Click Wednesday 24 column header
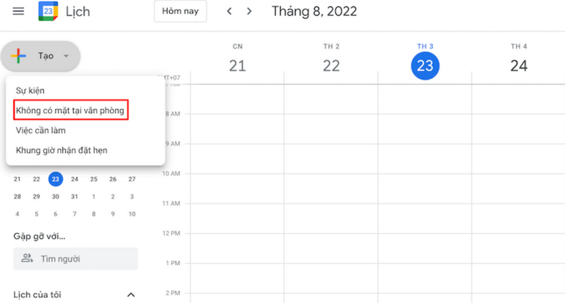Viewport: 565px width, 303px height. point(519,65)
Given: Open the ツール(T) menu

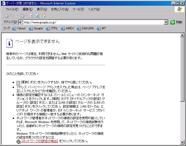Looking at the screenshot, I should click(x=78, y=9).
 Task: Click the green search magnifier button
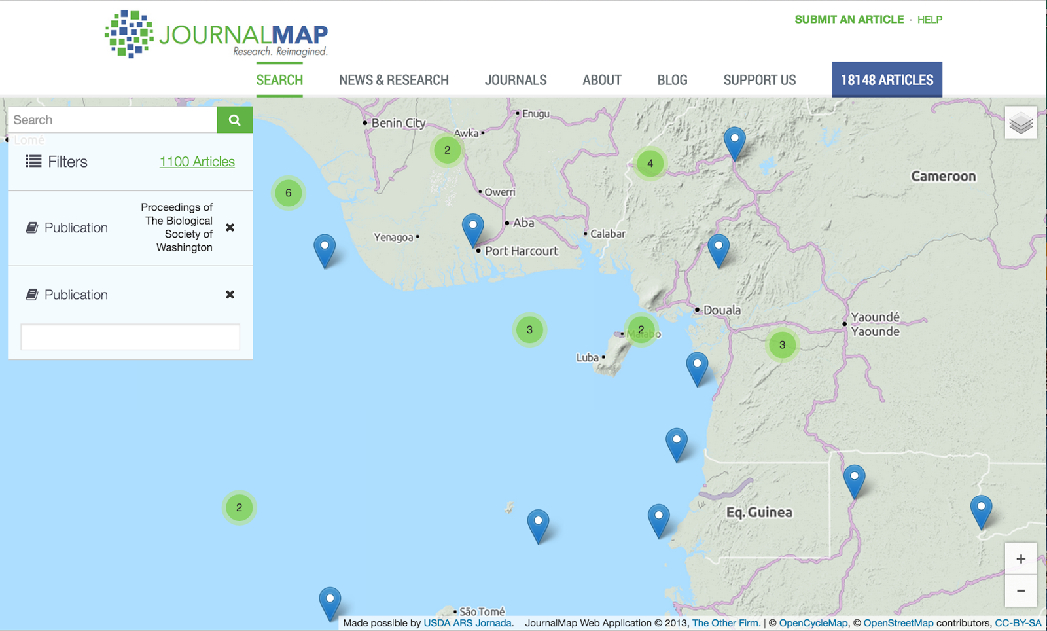pyautogui.click(x=234, y=120)
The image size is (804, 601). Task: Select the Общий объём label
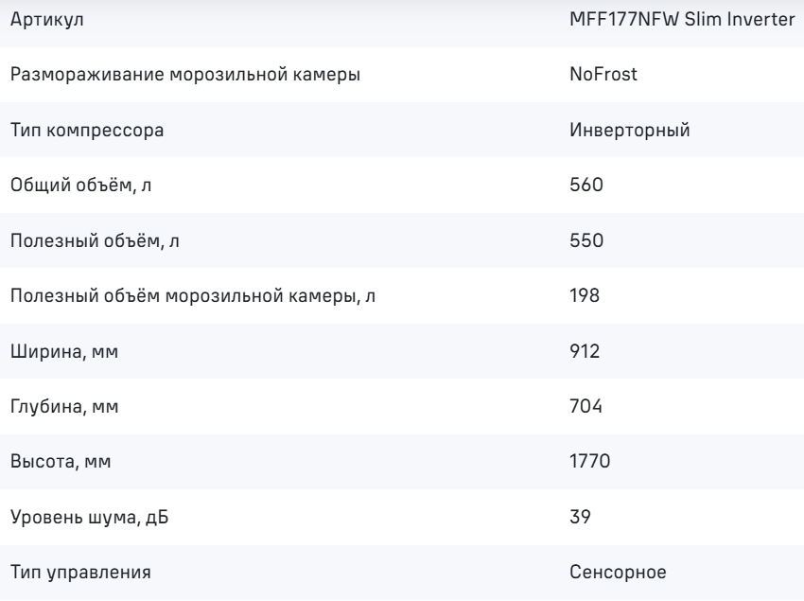point(80,185)
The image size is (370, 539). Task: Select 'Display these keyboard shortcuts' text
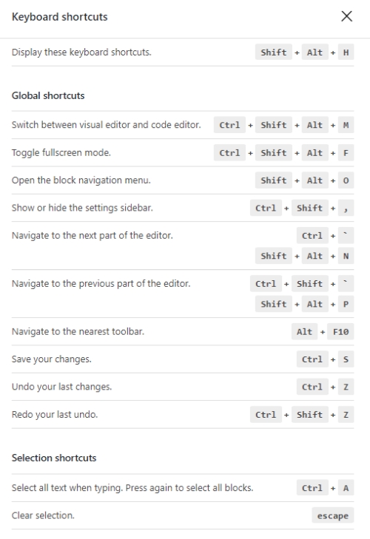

**Work request:**
Give the material above again exactly as it stands, minus any images.

**Answer to this task:**
Click Wednesday 24 column header
Viewport: 565px width, 303px height. point(519,65)
Given: Open the ツール(T) menu

Looking at the screenshot, I should click(x=78, y=9).
 Task: Click the green search magnifier button
pyautogui.click(x=234, y=120)
The image size is (804, 601). Task: Select the Общий объём label
point(80,185)
The image size is (370, 539). Task: Select 'Display these keyboard shortcuts' text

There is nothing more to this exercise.